Kendisini saha şefi olarak tanıtan kısa boylu, kirli sakallı genç adamın “Neyi çekiyorsunuz?” sorusunu “doğayı” diye yanıtladım, uzatmak istemediğimden. Orhan Kemal'in romanlarından fırlayıp gelmiş bu “Bekçi Murtaza”lara laf anlatmanın deveye hendek atlatmaktan zor olduğuna dair onlarca deneyim biriktirmiştim. Saha şefinden daha da genç gösteren, uzun boylu ve yöre insanının şivesi ile konuşan madenci “Burada doğa mı var?” diye araya girdi. Sözün nereye gideceğini bilmeden.
Dayanamadım bu pasa, gelişine vurdum! “Yok hakikaten, kalmamış sayenizde. Ben de onu çekiyorum”.

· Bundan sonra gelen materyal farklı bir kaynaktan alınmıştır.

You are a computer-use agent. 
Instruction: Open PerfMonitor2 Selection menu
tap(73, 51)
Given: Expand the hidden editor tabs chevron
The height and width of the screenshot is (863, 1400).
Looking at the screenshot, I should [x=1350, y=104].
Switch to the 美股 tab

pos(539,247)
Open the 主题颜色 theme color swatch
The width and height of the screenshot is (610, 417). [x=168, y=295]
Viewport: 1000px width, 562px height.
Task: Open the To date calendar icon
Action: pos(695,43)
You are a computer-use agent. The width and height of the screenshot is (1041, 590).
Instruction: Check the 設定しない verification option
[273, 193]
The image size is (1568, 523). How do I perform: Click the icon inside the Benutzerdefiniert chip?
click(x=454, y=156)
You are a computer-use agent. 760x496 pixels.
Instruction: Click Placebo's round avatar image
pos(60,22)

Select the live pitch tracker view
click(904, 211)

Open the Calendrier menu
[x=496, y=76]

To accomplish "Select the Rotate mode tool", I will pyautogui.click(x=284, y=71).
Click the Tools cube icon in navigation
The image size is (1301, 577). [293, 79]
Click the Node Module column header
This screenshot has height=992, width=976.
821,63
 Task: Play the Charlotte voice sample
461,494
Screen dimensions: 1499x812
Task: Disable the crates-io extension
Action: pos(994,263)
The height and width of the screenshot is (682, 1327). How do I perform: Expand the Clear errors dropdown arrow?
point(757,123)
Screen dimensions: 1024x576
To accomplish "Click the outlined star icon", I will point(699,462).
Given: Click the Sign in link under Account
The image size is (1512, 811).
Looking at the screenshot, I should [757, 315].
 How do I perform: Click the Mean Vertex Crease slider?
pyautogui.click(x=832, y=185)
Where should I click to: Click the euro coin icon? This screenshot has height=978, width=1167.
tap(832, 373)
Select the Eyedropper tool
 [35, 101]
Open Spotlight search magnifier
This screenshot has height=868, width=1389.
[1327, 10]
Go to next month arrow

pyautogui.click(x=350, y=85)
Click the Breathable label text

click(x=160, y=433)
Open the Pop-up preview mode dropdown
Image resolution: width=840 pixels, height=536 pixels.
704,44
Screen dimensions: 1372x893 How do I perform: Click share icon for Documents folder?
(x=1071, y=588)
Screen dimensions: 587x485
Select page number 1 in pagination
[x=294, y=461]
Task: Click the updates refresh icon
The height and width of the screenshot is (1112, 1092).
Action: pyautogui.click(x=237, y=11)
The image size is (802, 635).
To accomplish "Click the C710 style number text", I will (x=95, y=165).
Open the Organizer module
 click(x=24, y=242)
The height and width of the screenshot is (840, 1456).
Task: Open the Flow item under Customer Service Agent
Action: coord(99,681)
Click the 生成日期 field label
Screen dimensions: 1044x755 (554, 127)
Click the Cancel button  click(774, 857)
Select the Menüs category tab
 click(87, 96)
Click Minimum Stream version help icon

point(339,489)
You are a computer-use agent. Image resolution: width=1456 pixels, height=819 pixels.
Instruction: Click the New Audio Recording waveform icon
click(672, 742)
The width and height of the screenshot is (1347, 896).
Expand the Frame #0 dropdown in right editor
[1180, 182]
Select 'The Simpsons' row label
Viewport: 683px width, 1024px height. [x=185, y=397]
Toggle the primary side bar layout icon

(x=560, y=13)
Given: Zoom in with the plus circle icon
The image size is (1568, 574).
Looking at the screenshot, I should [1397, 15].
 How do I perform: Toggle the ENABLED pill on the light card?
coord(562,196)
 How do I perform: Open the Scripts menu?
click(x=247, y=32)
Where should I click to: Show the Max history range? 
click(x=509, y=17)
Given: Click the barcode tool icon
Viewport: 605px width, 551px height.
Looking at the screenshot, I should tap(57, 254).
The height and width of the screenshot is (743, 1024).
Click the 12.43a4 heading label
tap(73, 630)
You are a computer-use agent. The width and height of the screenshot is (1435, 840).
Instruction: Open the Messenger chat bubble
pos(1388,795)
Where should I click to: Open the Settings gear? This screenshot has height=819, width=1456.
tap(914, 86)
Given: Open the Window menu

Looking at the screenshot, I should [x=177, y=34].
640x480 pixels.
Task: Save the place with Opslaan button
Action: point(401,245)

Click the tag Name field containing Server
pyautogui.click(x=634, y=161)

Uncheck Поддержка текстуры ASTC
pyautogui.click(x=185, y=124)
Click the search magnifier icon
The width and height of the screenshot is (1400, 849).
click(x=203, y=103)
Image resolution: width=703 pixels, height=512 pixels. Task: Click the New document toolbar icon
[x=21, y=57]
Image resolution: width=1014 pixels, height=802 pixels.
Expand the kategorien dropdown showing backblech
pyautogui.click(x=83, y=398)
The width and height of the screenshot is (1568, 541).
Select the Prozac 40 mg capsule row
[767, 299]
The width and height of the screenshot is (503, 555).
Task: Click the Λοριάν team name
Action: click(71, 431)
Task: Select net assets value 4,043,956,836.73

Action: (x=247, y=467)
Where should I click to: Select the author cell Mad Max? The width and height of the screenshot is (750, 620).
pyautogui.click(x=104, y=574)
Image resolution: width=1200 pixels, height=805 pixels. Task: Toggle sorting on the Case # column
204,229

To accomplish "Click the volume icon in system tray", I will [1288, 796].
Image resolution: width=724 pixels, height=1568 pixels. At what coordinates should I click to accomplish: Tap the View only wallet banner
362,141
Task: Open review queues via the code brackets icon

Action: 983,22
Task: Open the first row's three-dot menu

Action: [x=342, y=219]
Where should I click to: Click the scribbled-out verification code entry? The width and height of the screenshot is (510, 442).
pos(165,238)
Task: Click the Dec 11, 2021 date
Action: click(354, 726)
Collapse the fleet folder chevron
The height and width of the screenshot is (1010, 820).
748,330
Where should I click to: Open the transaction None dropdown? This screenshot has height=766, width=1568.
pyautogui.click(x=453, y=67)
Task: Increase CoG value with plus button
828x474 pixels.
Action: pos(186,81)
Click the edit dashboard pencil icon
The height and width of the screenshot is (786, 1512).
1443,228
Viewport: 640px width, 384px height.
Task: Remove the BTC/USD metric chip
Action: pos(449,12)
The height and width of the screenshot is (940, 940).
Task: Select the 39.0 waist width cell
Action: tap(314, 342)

“Orası bizi ilgilendirir” diyen külhanbeyine aynı tonda yanıt vermek, gereksiz yere tartışmayı büyüteceğinden, gülmekle yetindim. İşim bitmiş, çekimlerimi yapmıştım sonuçta.
Kamera kayıt düğmesi açık olduğu halde (tedbir amaçlı), tripotu sırtlayıp aracımıza dönerken “Bu yol da bizim, bu tepe de. Buralar Polat’ın öz malı. Benim mahremimi çekemezsiniz” diyordu hâlâ saha şefi...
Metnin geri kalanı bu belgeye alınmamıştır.